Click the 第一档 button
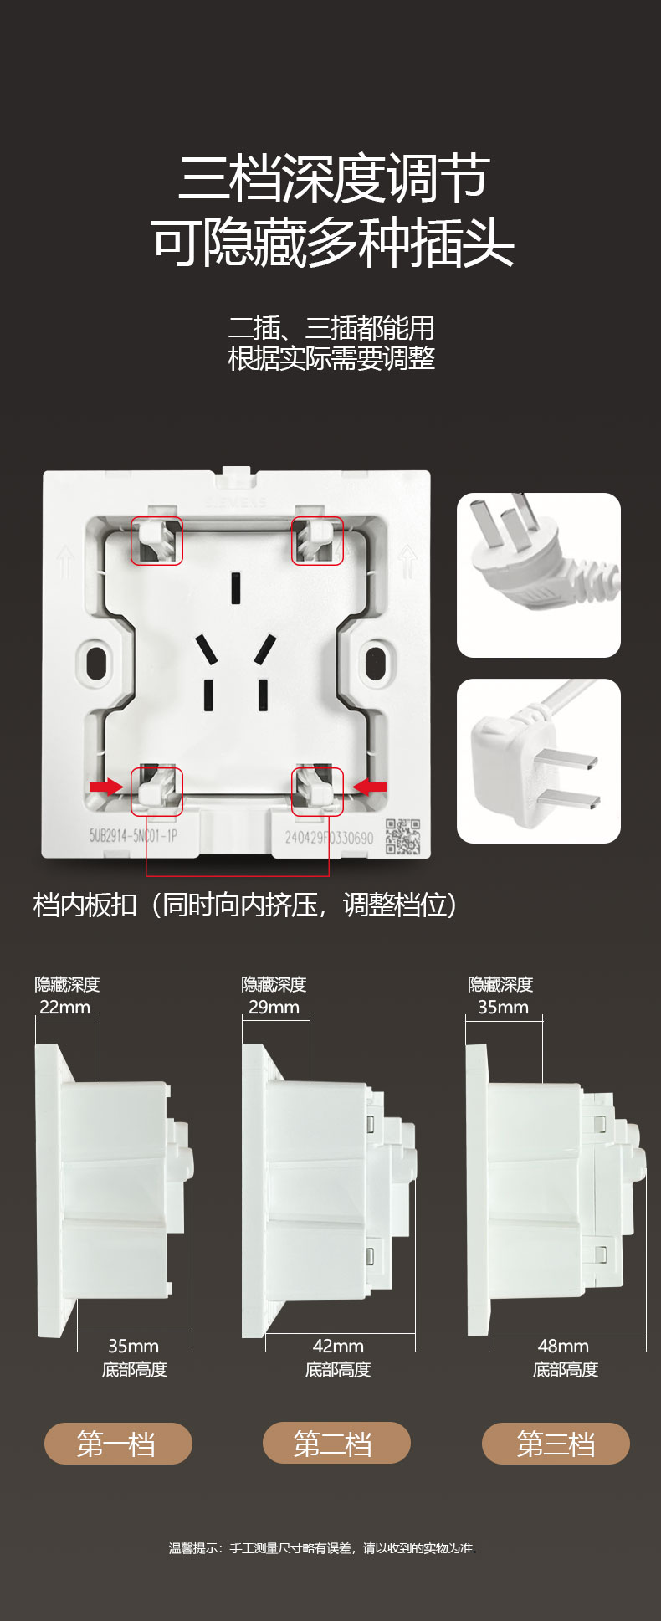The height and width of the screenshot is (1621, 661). pyautogui.click(x=118, y=1444)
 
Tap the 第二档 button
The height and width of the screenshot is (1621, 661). pyautogui.click(x=336, y=1444)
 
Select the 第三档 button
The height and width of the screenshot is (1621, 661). pyautogui.click(x=556, y=1444)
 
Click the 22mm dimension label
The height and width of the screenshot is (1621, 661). pyautogui.click(x=65, y=1008)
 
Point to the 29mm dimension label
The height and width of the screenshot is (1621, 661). pyautogui.click(x=274, y=1008)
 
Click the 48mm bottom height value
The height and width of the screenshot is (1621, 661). pyautogui.click(x=563, y=1347)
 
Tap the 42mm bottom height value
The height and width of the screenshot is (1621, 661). pyautogui.click(x=338, y=1347)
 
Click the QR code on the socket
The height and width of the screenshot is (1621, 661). pyautogui.click(x=402, y=837)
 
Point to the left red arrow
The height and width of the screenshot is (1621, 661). pyautogui.click(x=106, y=787)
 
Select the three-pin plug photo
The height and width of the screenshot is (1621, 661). pyautogui.click(x=539, y=575)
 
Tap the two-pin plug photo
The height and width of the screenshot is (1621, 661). pyautogui.click(x=539, y=761)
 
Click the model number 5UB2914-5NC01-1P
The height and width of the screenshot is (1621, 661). pyautogui.click(x=133, y=835)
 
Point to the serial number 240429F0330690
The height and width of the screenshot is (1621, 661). pyautogui.click(x=329, y=837)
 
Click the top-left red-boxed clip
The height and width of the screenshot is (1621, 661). pyautogui.click(x=156, y=541)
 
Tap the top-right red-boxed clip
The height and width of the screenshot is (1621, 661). pyautogui.click(x=317, y=541)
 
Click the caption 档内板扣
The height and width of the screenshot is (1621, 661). pyautogui.click(x=85, y=905)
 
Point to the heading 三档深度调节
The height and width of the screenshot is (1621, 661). pyautogui.click(x=334, y=178)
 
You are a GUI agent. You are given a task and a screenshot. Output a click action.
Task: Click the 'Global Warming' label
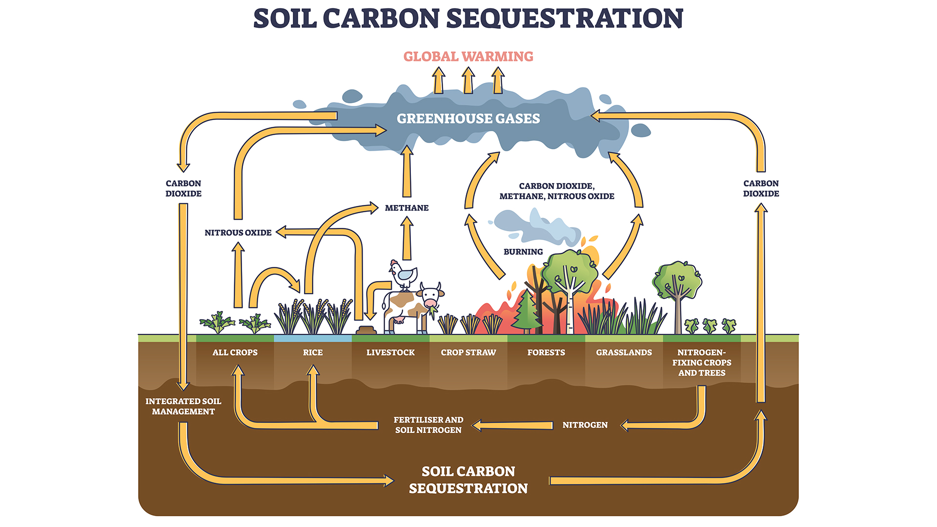pyautogui.click(x=468, y=57)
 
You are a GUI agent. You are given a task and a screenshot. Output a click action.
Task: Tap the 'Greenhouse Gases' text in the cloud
pyautogui.click(x=468, y=119)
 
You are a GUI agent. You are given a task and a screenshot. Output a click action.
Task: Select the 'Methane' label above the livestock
pyautogui.click(x=407, y=208)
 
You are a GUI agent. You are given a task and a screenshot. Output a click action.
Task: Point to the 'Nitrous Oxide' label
pyautogui.click(x=238, y=233)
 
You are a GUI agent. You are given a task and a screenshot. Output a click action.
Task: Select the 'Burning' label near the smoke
pyautogui.click(x=523, y=252)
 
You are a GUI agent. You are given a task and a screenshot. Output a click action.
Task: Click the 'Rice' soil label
pyautogui.click(x=312, y=352)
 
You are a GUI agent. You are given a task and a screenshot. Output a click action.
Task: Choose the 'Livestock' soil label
pyautogui.click(x=390, y=352)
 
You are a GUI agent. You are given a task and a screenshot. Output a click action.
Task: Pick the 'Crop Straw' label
pyautogui.click(x=468, y=352)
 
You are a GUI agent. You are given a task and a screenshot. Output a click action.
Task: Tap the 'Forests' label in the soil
pyautogui.click(x=546, y=352)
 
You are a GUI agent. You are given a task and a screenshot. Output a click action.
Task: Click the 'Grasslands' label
pyautogui.click(x=624, y=352)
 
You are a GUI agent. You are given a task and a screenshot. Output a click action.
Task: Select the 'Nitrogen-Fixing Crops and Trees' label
pyautogui.click(x=701, y=363)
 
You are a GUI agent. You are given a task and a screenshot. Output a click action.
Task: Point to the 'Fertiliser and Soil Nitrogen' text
pyautogui.click(x=428, y=425)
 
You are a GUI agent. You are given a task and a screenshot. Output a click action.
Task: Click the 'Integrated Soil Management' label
pyautogui.click(x=183, y=406)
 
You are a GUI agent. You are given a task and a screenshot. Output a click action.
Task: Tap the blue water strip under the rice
pyautogui.click(x=312, y=338)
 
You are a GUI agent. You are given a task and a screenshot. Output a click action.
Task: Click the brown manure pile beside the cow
pyautogui.click(x=366, y=330)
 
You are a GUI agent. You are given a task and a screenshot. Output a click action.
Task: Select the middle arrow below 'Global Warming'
pyautogui.click(x=468, y=81)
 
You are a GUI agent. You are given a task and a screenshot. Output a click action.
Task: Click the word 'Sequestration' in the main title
pyautogui.click(x=565, y=19)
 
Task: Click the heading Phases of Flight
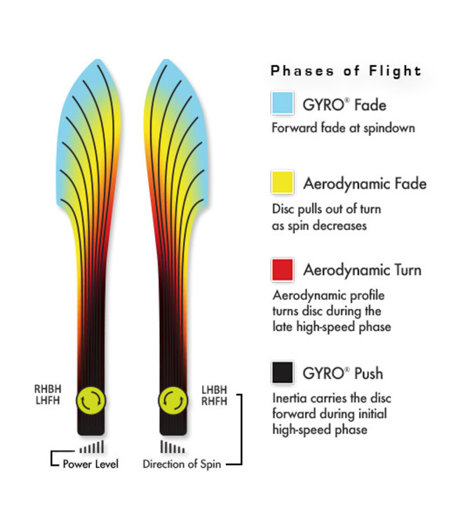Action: click(x=346, y=71)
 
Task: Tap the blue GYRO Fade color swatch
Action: click(x=282, y=103)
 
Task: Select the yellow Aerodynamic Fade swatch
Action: click(x=282, y=183)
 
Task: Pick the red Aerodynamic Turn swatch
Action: click(x=282, y=269)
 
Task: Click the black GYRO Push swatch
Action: click(x=282, y=372)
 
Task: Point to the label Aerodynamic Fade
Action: click(x=365, y=184)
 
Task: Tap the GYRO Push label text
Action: click(x=342, y=372)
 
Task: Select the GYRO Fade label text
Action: click(x=344, y=105)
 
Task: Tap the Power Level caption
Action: click(x=90, y=464)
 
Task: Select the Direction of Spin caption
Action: click(x=182, y=464)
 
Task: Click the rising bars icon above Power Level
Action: click(x=92, y=447)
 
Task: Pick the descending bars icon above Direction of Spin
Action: click(x=173, y=447)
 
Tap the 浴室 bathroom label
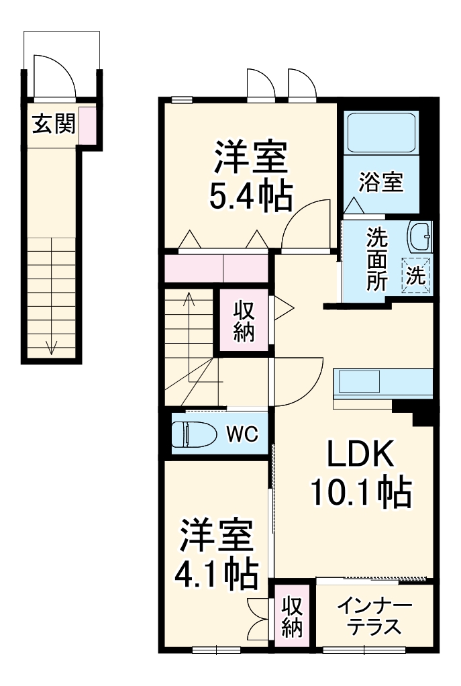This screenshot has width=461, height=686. click(381, 182)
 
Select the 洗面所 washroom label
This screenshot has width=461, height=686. click(376, 259)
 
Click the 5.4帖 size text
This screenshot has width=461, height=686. click(250, 196)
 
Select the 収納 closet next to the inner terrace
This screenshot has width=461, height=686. click(292, 617)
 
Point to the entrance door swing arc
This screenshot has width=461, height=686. click(54, 71)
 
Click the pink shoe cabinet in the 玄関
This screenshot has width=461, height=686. click(87, 124)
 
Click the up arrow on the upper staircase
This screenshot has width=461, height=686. click(190, 299)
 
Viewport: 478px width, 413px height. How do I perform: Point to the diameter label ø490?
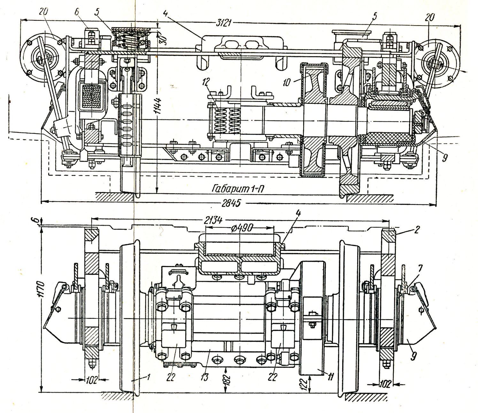pos(241,228)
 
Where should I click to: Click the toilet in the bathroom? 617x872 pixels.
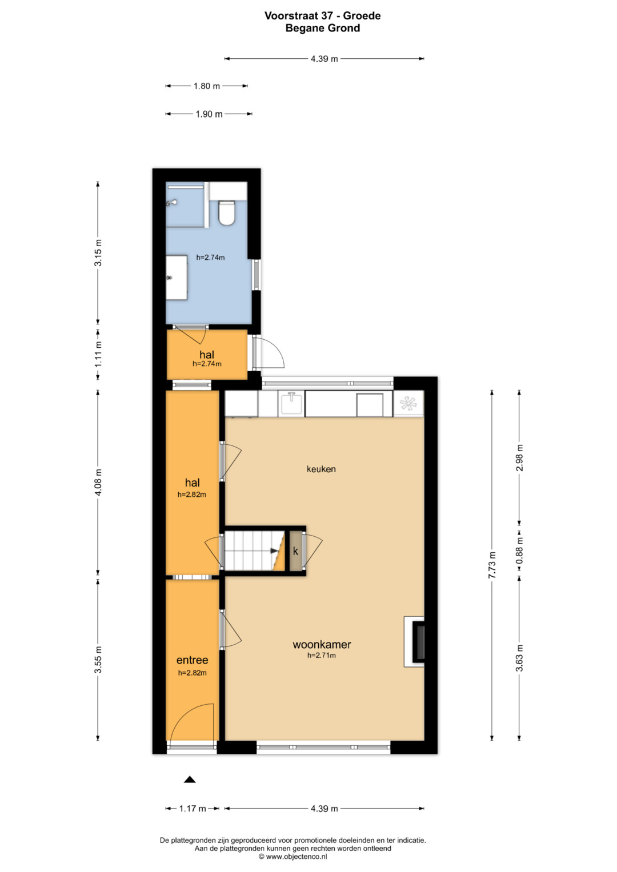coord(226,212)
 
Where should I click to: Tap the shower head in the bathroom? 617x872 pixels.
coord(171,203)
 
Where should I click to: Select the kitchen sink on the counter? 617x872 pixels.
coord(291,403)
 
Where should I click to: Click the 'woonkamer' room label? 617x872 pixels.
coord(322,644)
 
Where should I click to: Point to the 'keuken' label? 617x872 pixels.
coord(321,469)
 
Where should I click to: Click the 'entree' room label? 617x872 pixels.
coord(192,660)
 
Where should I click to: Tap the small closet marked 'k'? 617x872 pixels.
coord(296,551)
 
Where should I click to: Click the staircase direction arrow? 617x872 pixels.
coord(275,551)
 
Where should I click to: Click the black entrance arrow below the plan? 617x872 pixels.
coord(190,779)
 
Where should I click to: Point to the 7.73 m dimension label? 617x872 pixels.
coord(492,565)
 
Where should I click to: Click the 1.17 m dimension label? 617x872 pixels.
coord(193,809)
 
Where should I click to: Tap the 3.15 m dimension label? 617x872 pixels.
coord(98,252)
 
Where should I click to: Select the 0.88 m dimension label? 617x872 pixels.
coord(519,550)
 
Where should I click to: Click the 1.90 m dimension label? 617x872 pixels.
coord(209,114)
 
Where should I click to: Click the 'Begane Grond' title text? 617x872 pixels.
coord(323,28)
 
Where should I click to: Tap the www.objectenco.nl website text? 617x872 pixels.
coord(297,857)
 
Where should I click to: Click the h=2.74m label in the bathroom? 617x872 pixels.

******************************

[Given request] Retype every one of the rows above line for line, without changing any character, and leave the pictures out.

[Correct answer]
Click the 第一档 button
The height and width of the screenshot is (1621, 661). pyautogui.click(x=118, y=1444)
 
Tap the 第二档 button
The height and width of the screenshot is (1621, 661). pyautogui.click(x=336, y=1444)
 
Select the 第三档 button
The height and width of the screenshot is (1621, 661). pyautogui.click(x=556, y=1444)
 
Click the 22mm dimension label
The height and width of the screenshot is (1621, 661). pyautogui.click(x=65, y=1008)
 
Point to the 29mm dimension label
The height and width of the screenshot is (1621, 661). pyautogui.click(x=274, y=1008)
 
Click the 48mm bottom height value
The height and width of the screenshot is (1621, 661). pyautogui.click(x=563, y=1347)
 
Tap the 42mm bottom height value
The height and width of the screenshot is (1621, 661). pyautogui.click(x=338, y=1347)
 
Click the QR code on the socket
The height and width of the screenshot is (1621, 661). pyautogui.click(x=402, y=837)
 
Point to the left red arrow
The height and width of the screenshot is (1621, 661). pyautogui.click(x=106, y=787)
 
Select the three-pin plug photo
The height and width of the screenshot is (1621, 661). pyautogui.click(x=539, y=575)
 
Tap the two-pin plug photo
The height and width of the screenshot is (1621, 661). pyautogui.click(x=539, y=761)
 
Click the model number 5UB2914-5NC01-1P
The height and width of the screenshot is (1621, 661). pyautogui.click(x=133, y=835)
 
Point to the serial number 240429F0330690
The height and width of the screenshot is (1621, 661). pyautogui.click(x=329, y=837)
 
Click the top-left red-boxed clip
The height and width of the screenshot is (1621, 661). pyautogui.click(x=156, y=541)
 
Tap the top-right red-boxed clip
The height and width of the screenshot is (1621, 661). pyautogui.click(x=317, y=541)
 
Click the caption 档内板扣
The height and width of the screenshot is (1621, 661). pyautogui.click(x=85, y=905)
 
Point to the heading 三档深度调节
The height and width of the screenshot is (1621, 661). pyautogui.click(x=334, y=178)
 
You are a GUI agent. You are given a task and a screenshot. Output a click action.
Task: Click the 'Global Warming' label
pyautogui.click(x=468, y=57)
 
You are a GUI agent. You are given a task and a screenshot. Output a click action.
Task: Tap the 'Greenhouse Gases' text in the cloud
pyautogui.click(x=468, y=119)
 
You are a GUI agent. You are given a task and a screenshot. Output a click action.
Task: Select the 'Methane' label above the livestock
pyautogui.click(x=407, y=208)
 
You are a GUI agent. You are given a task and a screenshot. Output a click action.
Task: Point to the 'Nitrous Oxide' label
pyautogui.click(x=238, y=233)
 
You are a GUI agent. You are given a task and a screenshot. Output a click action.
Task: Select the 'Burning' label near the smoke
pyautogui.click(x=523, y=252)
 
You are a GUI agent. You are given a task and a screenshot. Output a click action.
Task: Click the 'Rice' soil label
pyautogui.click(x=312, y=352)
 
You are a GUI agent. You are given a task and a screenshot. Output a click action.
Task: Choose the 'Livestock' soil label
pyautogui.click(x=390, y=352)
 
You are a GUI agent. You are given a task and a screenshot. Output a click action.
Task: Pick the 'Crop Straw' label
pyautogui.click(x=468, y=352)
 
You are a GUI agent. You are given a task and a screenshot. Output a click action.
Task: Tap the 'Forests' label in the soil
pyautogui.click(x=546, y=352)
 
You are a GUI agent. You are given a task and a screenshot. Output a click action.
Task: Click the 'Grasslands' label
pyautogui.click(x=624, y=352)
 
You are a GUI agent. You are given a task and a screenshot. Output a click action.
Task: Select the 'Nitrogen-Fixing Crops and Trees' label
pyautogui.click(x=701, y=363)
 
You are a GUI agent. You are given a task and a screenshot. Output a click action.
Task: Point to the 'Fertiliser and Soil Nitrogen' text
pyautogui.click(x=428, y=425)
 
You are a GUI agent. You are given a task and a screenshot. Output a click action.
Task: Click the 'Integrated Soil Management' label
pyautogui.click(x=183, y=406)
 
You are a GUI agent. You are given a task and a screenshot. Output a click action.
Task: Tap the blue water strip under the rice
pyautogui.click(x=312, y=338)
 
You are a GUI agent. You are given a task and a screenshot. Output a click action.
Task: Click the brown manure pile beside the cow
pyautogui.click(x=366, y=330)
 
You are a GUI agent. You are given a task and a screenshot. Output a click action.
Task: Select the middle arrow below 'Global Warming'
pyautogui.click(x=468, y=81)
 
You are a GUI agent. You are given a task and a screenshot. Output a click action.
Task: Click the word 'Sequestration' in the main title
pyautogui.click(x=565, y=19)
 
Task: Click the heading Phases of Flight
Action: click(x=346, y=71)
 
Task: Tap the blue GYRO Fade color swatch
Action: click(x=282, y=103)
 
Task: Select the yellow Aerodynamic Fade swatch
Action: click(x=282, y=183)
 
Task: Pick the red Aerodynamic Turn swatch
Action: click(x=282, y=269)
 
Task: Click the black GYRO Push swatch
Action: click(x=282, y=372)
 
Task: Point to the label Aerodynamic Fade
Action: click(x=365, y=184)
 
Task: Tap the GYRO Push label text
Action: click(x=342, y=372)
 
Task: Select the GYRO Fade label text
Action: click(x=344, y=105)
 
Task: Tap the Power Level caption
Action: click(x=90, y=464)
 
Task: Select the Direction of Spin caption
Action: click(x=182, y=464)
 
Task: Click the rising bars icon above Power Level
Action: click(x=92, y=447)
 
Task: Pick the descending bars icon above Direction of Spin
Action: click(x=173, y=447)
 
Tap the 浴室 bathroom label
This screenshot has width=461, height=686. click(381, 182)
 
Select the 洗面所 washroom label
This screenshot has width=461, height=686. click(376, 259)
 
Click the 5.4帖 size text
This screenshot has width=461, height=686. click(250, 196)
 
Select the 収納 closet next to the inner terrace
This screenshot has width=461, height=686. click(292, 617)
 
Point to the entrance door swing arc
This screenshot has width=461, height=686. click(54, 71)
 
Click the pink shoe cabinet in the 玄関
This screenshot has width=461, height=686. click(87, 124)
 
Click the up arrow on the upper staircase
This screenshot has width=461, height=686. click(190, 299)
 
Viewport: 478px width, 413px height. How do I perform: Point to the diameter label ø490?
pos(241,228)
 
Where should I click to: Click the toilet in the bathroom? 617x872 pixels.
coord(226,212)
 
Where should I click to: Tap the shower head in the bathroom? 617x872 pixels.
coord(171,203)
 
Where should I click to: Select the kitchen sink on the counter? 617x872 pixels.
coord(291,403)
 
Where should I click to: Click the 'woonkamer' room label? 617x872 pixels.
coord(322,644)
 
Where should I click to: Point to the 'keuken' label? 617x872 pixels.
coord(321,469)
 
Where should I click to: Click the 'entree' room label? 617x872 pixels.
coord(192,660)
 
Where should I click to: Tap the small closet marked 'k'? 617x872 pixels.
coord(296,551)
 
Where should I click to: Click the staircase direction arrow? 617x872 pixels.
coord(275,551)
 
Where should I click to: Click the black entrance arrow below the plan? 617x872 pixels.
coord(190,779)
 
Where should I click to: Point to the 7.73 m dimension label? 617x872 pixels.
coord(492,565)
 
Where should I click to: Click the 1.17 m dimension label? 617x872 pixels.
coord(193,809)
 
Where should I click to: Tap the 3.15 m dimension label? 617x872 pixels.
coord(98,252)
 
Where should I click to: Select the 0.88 m dimension label? 617x872 pixels.
coord(519,550)
 
Where should I click to: Click the 1.90 m dimension label? 617x872 pixels.
coord(209,114)
 
Where should I click to: Click the 'Begane Grond' title text? 617x872 pixels.
coord(323,28)
 
Where should I click to: Tap the www.objectenco.nl website text? 617x872 pixels.
coord(297,857)
 
Where should I click to: Click the h=2.74m label in the bathroom? 617x872 pixels.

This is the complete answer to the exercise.